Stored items
BEGIN
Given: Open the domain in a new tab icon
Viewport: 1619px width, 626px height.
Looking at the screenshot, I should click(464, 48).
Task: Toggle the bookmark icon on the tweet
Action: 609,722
END
What the task asks —
Produce an exact copy of all the records.

Exercise result —
Given: Open the domain in a new tab icon
Viewport: 1619px width, 626px height.
Looking at the screenshot, I should click(464, 48).
Task: Toggle the bookmark icon on the tweet
Action: 609,722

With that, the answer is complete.